## Required action
From the entries that follow, copy exactly the lines beginning at the line holding "For every named" and continuing through the line holding "Commercial Appliances Repair".

## Materials provided
Content starts

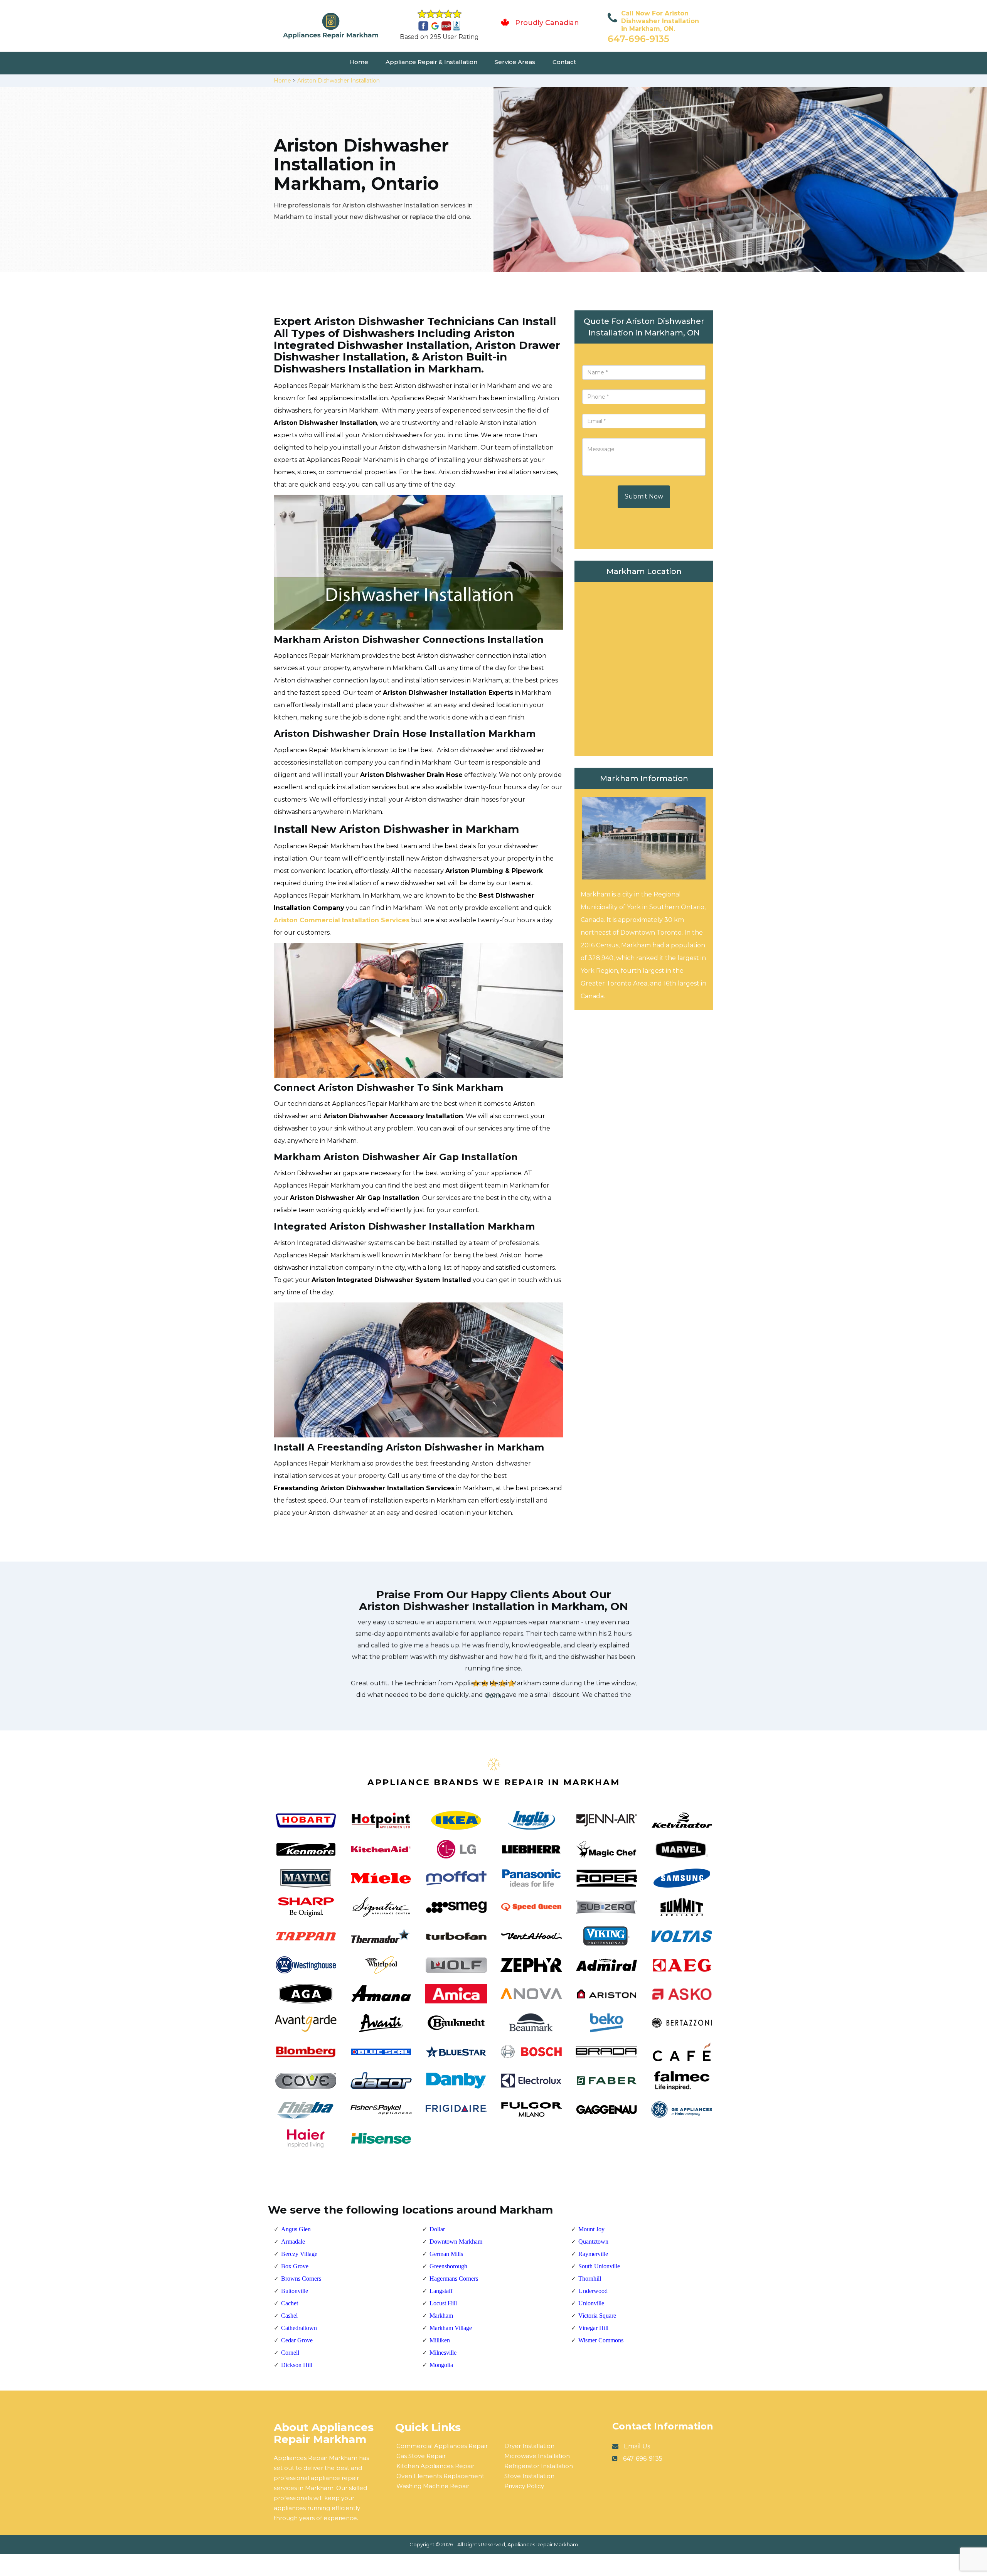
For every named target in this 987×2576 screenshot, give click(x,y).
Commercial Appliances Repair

Content ends
Content starts

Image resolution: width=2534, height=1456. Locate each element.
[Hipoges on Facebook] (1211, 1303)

Content ends
Content starts

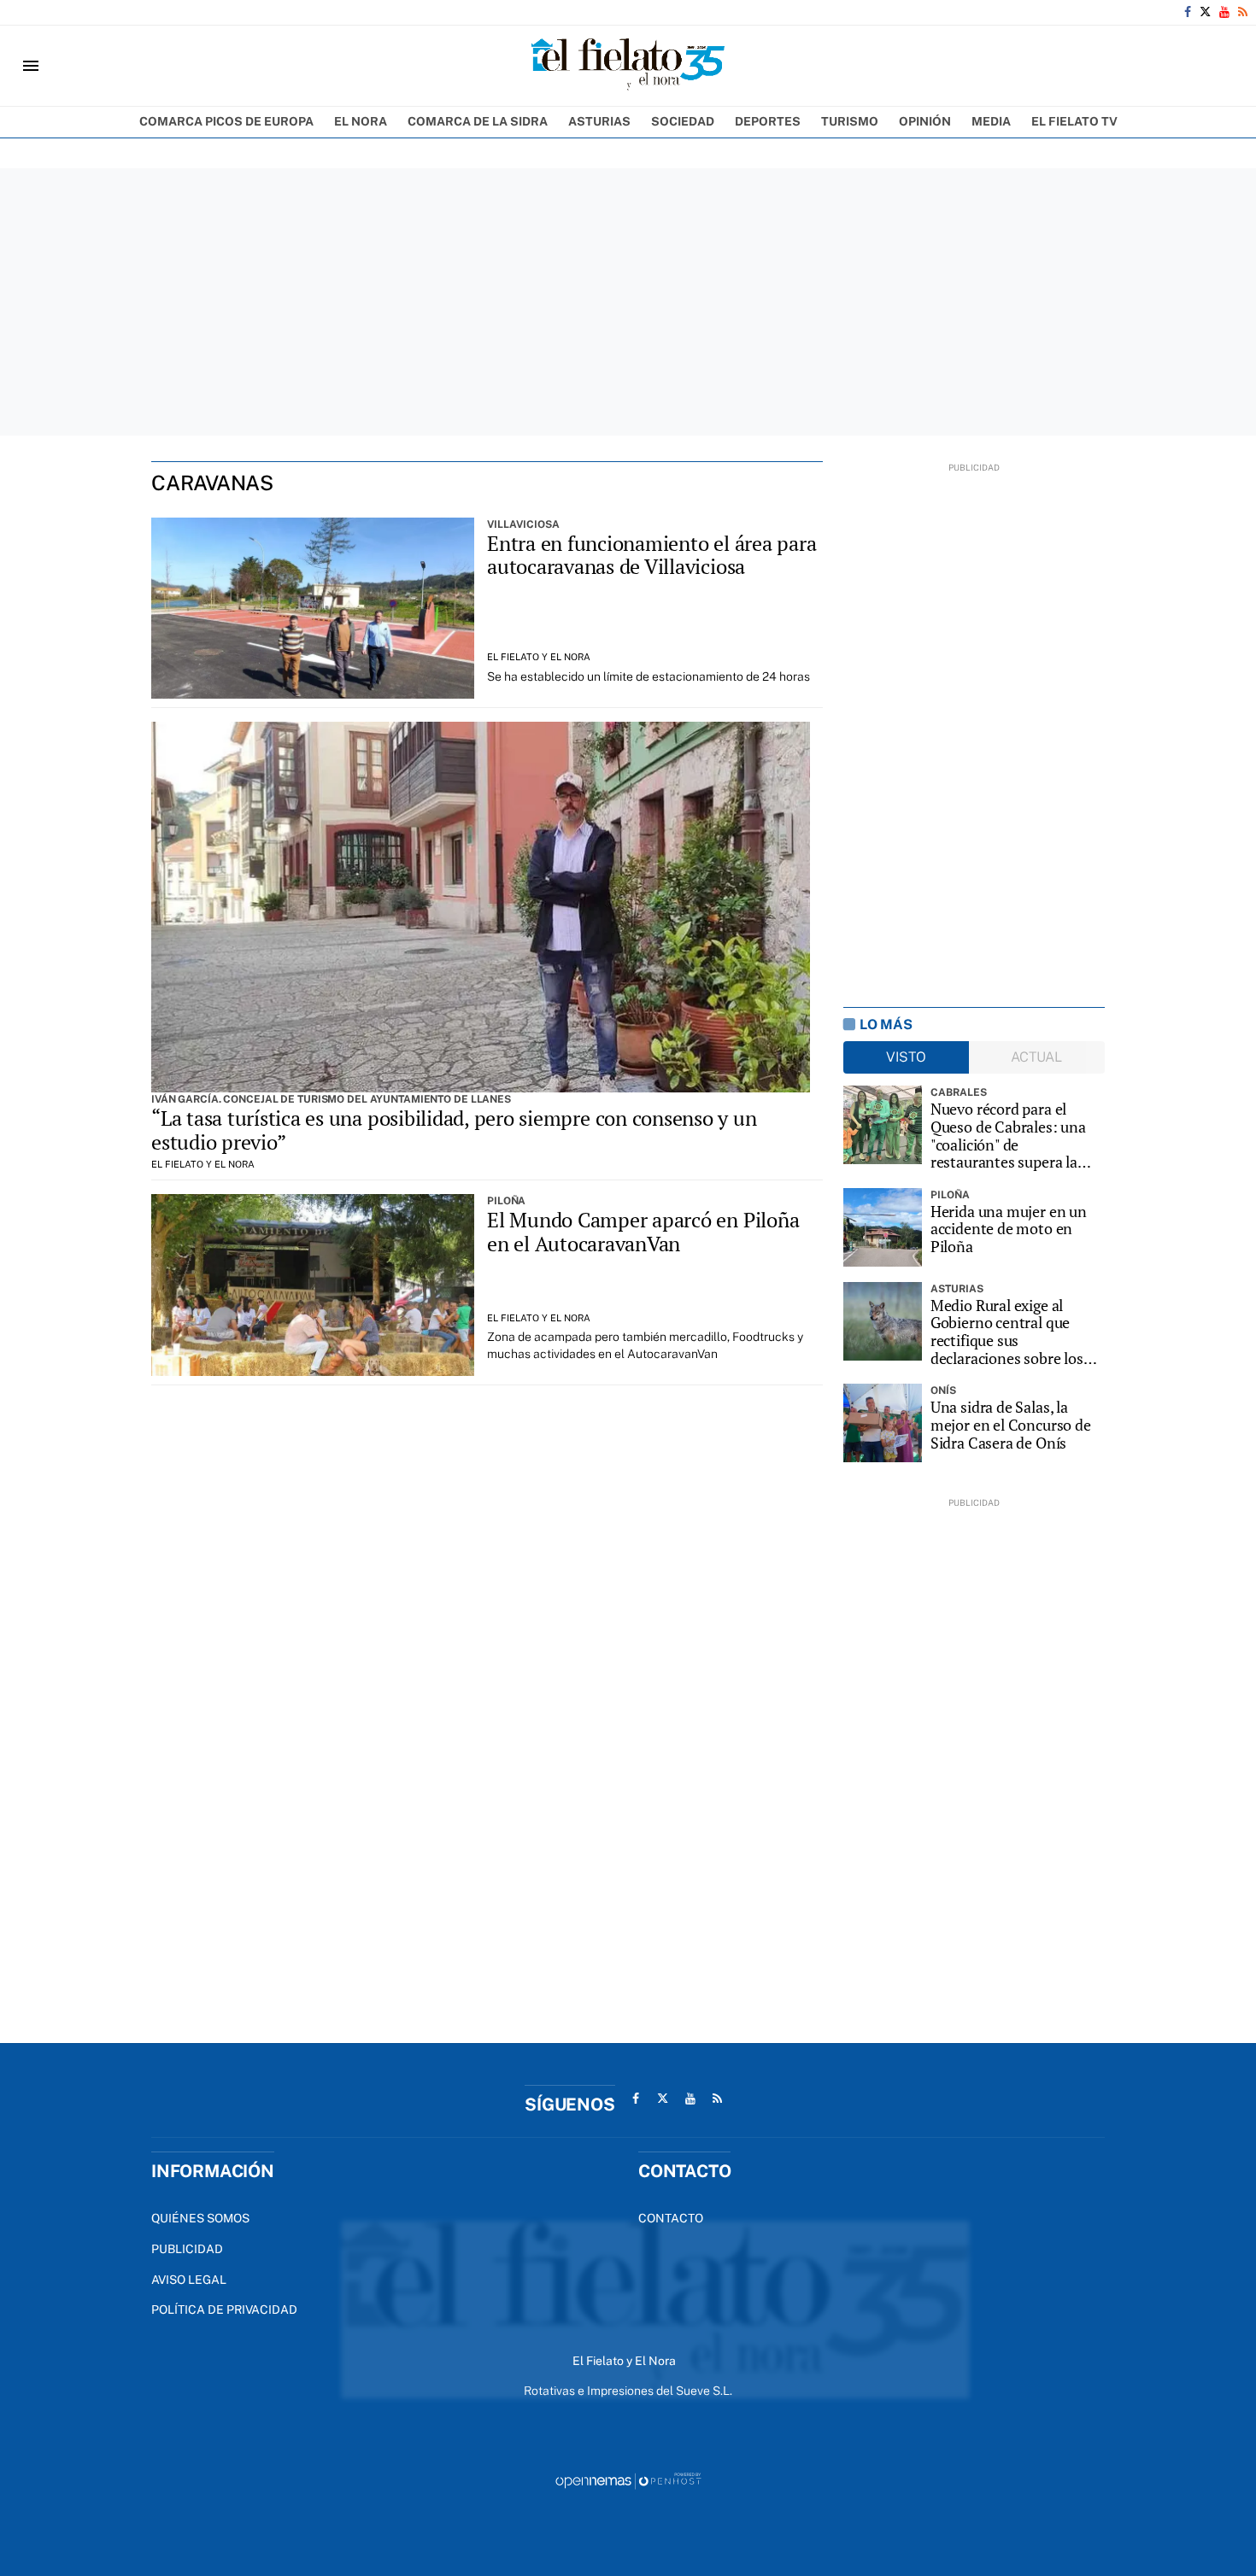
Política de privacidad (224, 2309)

Content ends

## Solution
For every named target in this 987×2576 screenshot, give click(x,y).
Commercial Appliances Repair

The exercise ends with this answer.